Exercise details: Retype the material that follows exactly, limited to the lines from the one with "You are a GUI" through the one with "Click the orange Sites bar for day 9", and keep out all pictures.
Source data: Begin
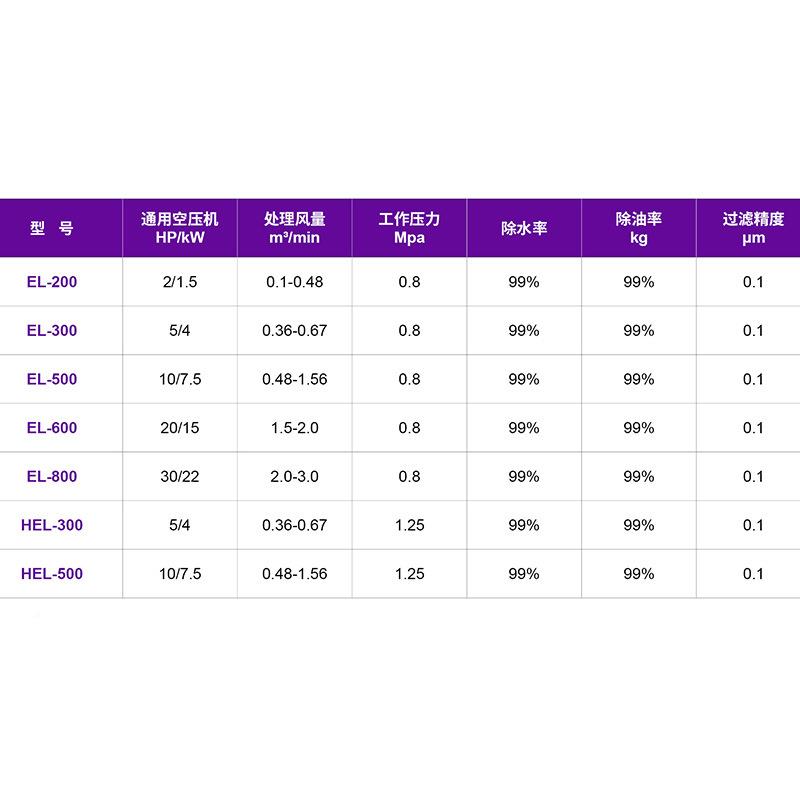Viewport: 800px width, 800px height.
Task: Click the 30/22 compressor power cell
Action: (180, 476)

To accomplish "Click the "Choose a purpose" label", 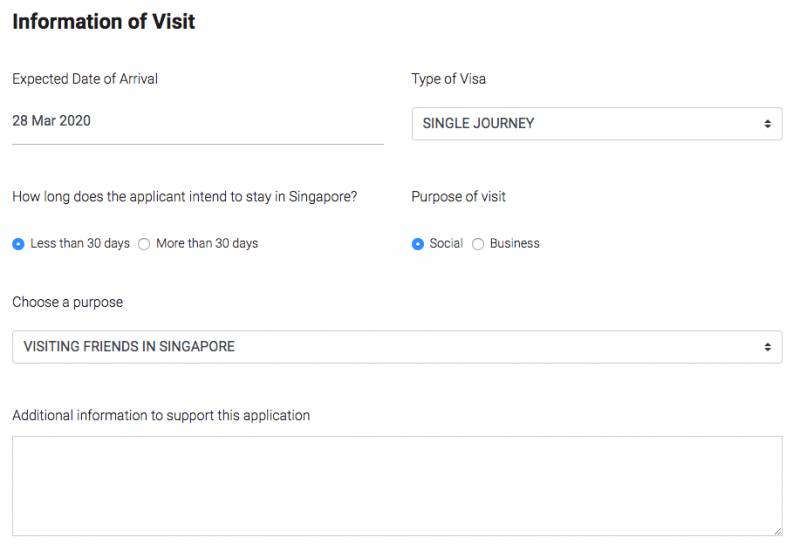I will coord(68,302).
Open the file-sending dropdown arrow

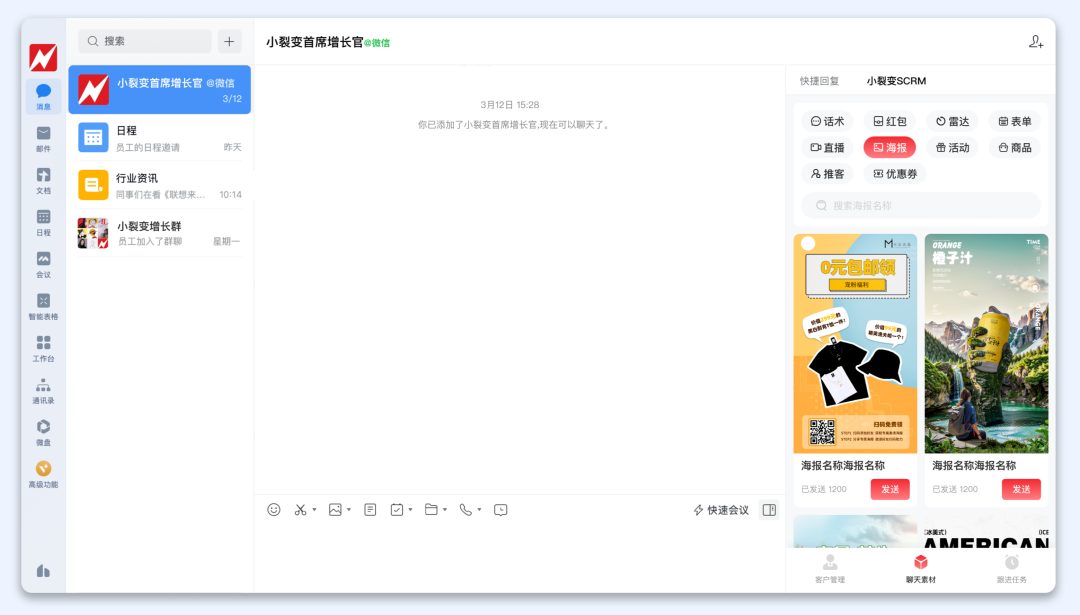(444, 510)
Source data: End
Source data: Begin
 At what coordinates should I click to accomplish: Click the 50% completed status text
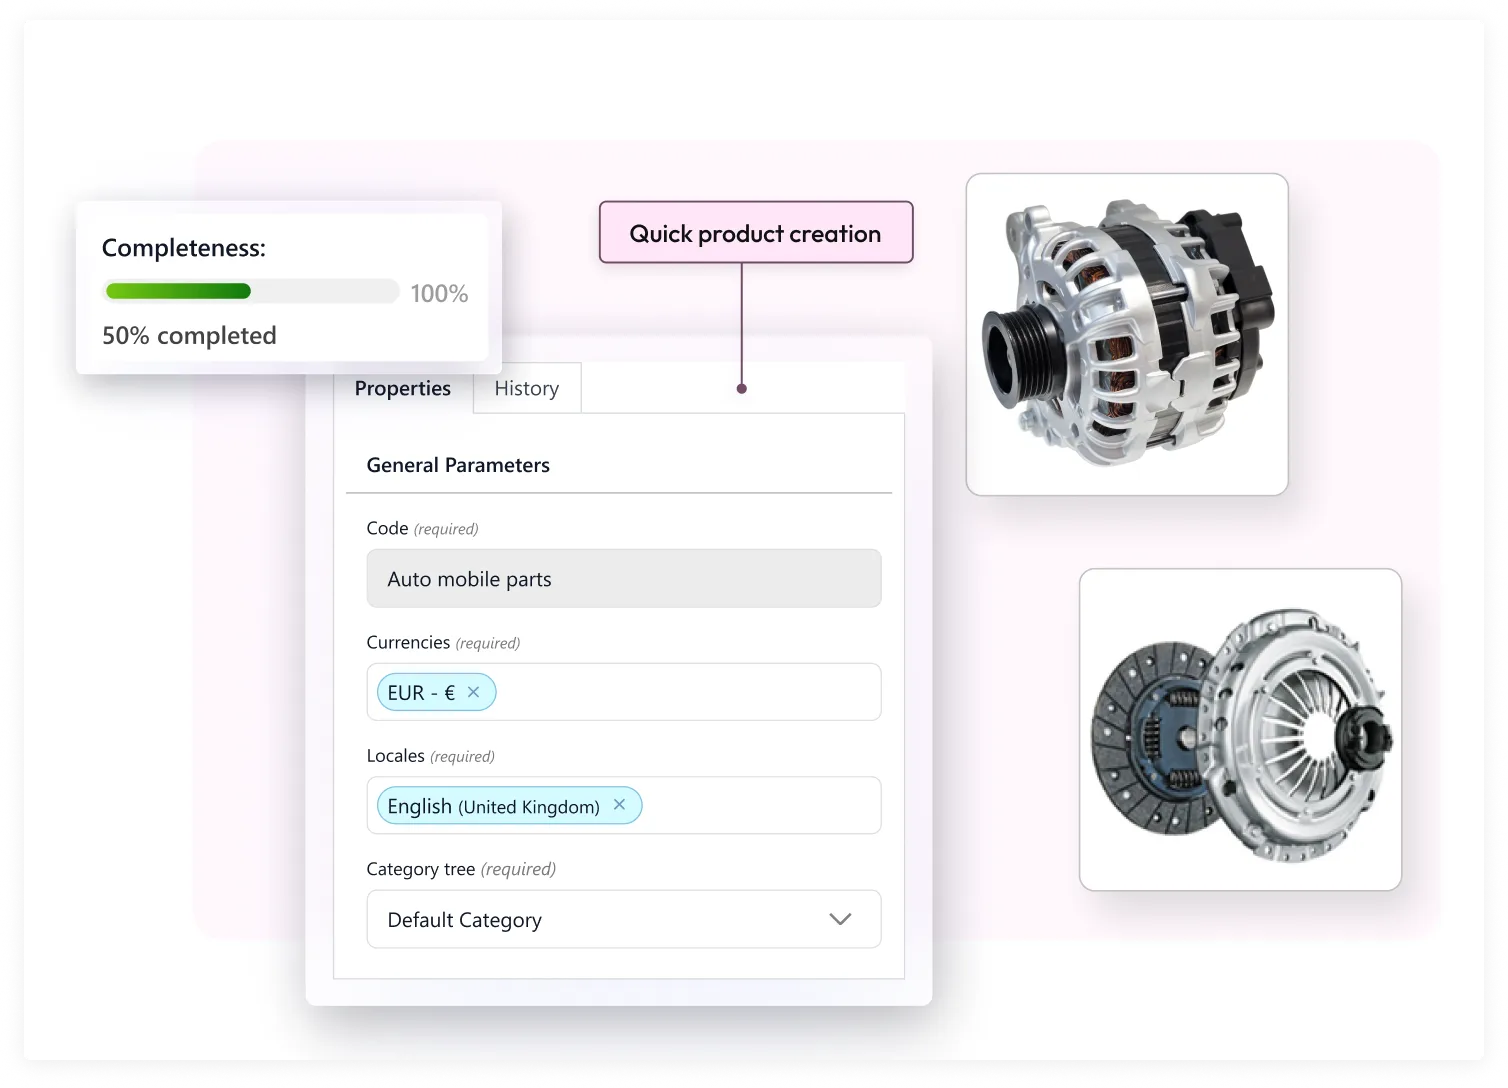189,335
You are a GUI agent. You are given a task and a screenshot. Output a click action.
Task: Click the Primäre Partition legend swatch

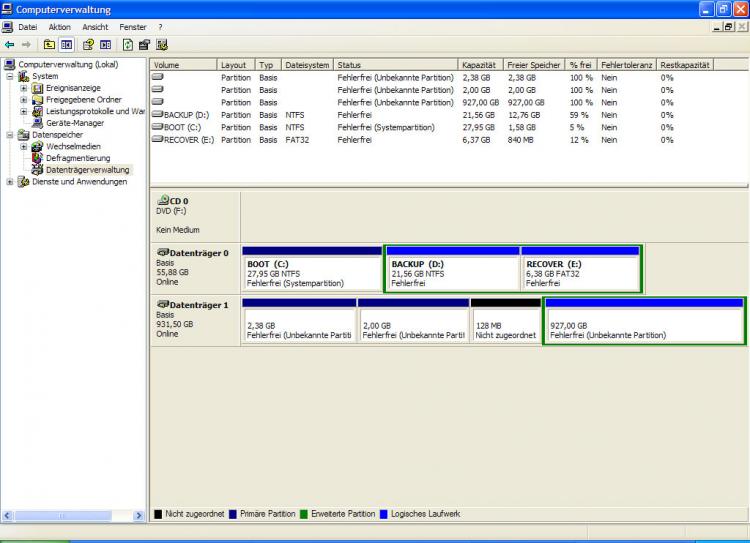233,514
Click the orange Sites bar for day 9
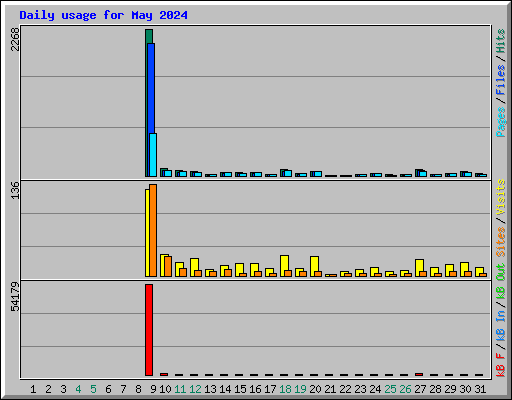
Source data: End
Response box:
You are a GUI agent. You are given a task and a screenshot. Output a click action.
Task: Click the Primäre Partition legend swatch

233,514
Click the orange Sites bar for day 9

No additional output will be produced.